Forests are an important economic resource and thus subject to intense logging. Logging operations often clear-cut large stretches of forest. Thus, the first experiment we performed on the SORTIE model is a simple, one-time clear-cut. Clear-cuts are implemented by cutting 35% of the landscape 100 years into the simulation. The forest is left undisturbed after this single cut. We implement three different clear-cut regimes: one large cut with 10% seedling survival (partial cut), one large cut with no seedling survival (complete cut), and four simultaneous small cuts with no seedling survival.


Forest
Age
Partial clear-cut
10% Seedlings remain
Complete clear-cut
No seedlings survive
Small clear-cuts
No seedlings survive
100 Years
(cut)
Partial clear-cut Complete clear-cut Small clear-cuts
500 Years 500-year partial clear-cut 500-year complete clear-cut 500-year small clear-cuts
1000 Years
1000-year partial clear-cut
Animation
1000-year complete clear-cut
Animation
1000-year small clear-cuts
Animation

Clear-cuts are implemented 100 years into the simulation. The clear-cuts, which cover the same total area, remove all adult trees and most or all of the seedlings.

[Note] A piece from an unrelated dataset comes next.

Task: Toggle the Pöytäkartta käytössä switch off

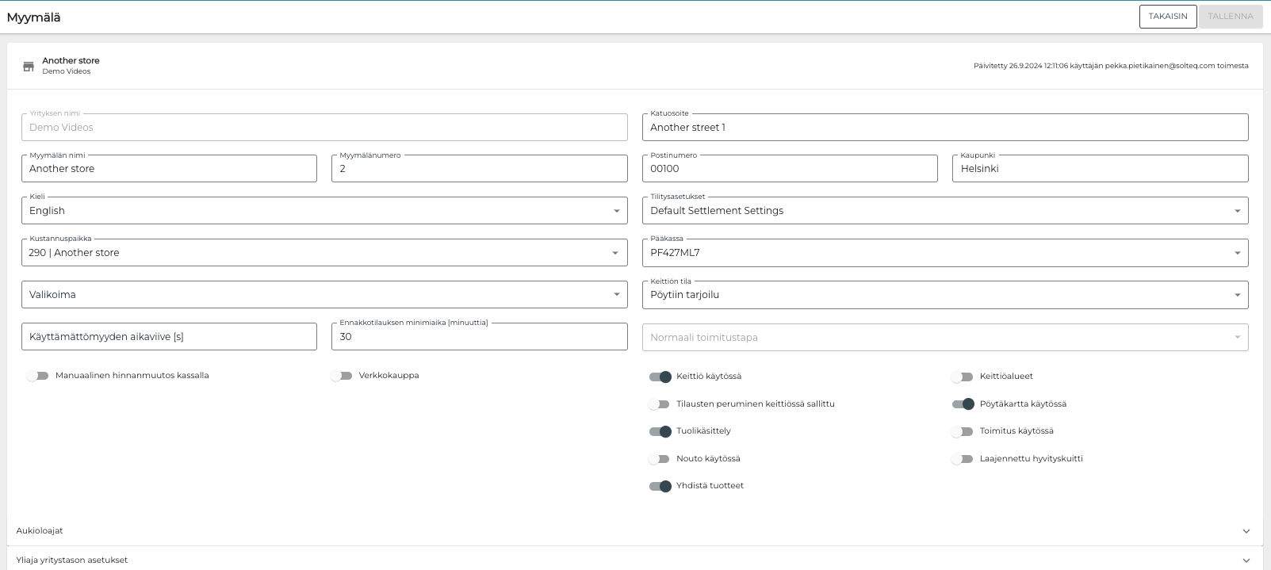Action: pos(963,404)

The results of the three clear-cuts are diverse and striking. In the partial clear-cut, yellow birch seedlings colonize the open space and are interspersed with seedlings of other species left behind in the cut. Over time, beech and hemlock outcompete yellow birch, driving the forest toward the base-line state. In contrast, the dense patch of yellow birch that colonizes the complete clear-cut is extremely stable through time. Although hemlock and beech are superior competitors in undisturbed forests, they have limited dispersal and are unable to displace the large, dense patch of yellow birch. The small cuts are intermediate in behavior: yellow birch is dominant in the areas that are cut, but the smaller size of each patch allows greater intrusion of the superior competitors, beech and hemlock.

The presence of a small number of seedlings from these competitively superior species in the partial clear-cut leads to the yellow birch steadily losing area to hemlock and beech. Essentially, these few seedlings serve as seed sources for the dispersal limited species. Smaller cuts enhance the ability of the dispersal-limited species to encroach upon the yellow birch patches but are not as effective as leaving a few seedlings in the cut itself.


Base-line
without disturbance
Base-line
with disturbance
Small clear-cut
no seedlings
1000-year base line 1000-year base line with disturbance 1000-year small clear-cuts

Comparison of the small clear-cut to disturbance at 1000 years.


The effect of these clear-cuts is similar to the base-line runs with disturbance. In all runs, yellow birch is able to quickly colonize newly opened space but unable to maintain itself in direct competition with beech and hemlock. The relative balance of power and the subsequent speed of competitive exclusion of yellow birch is strongly influenced by the size of the cut and the survival of even a few seedlings within the cut.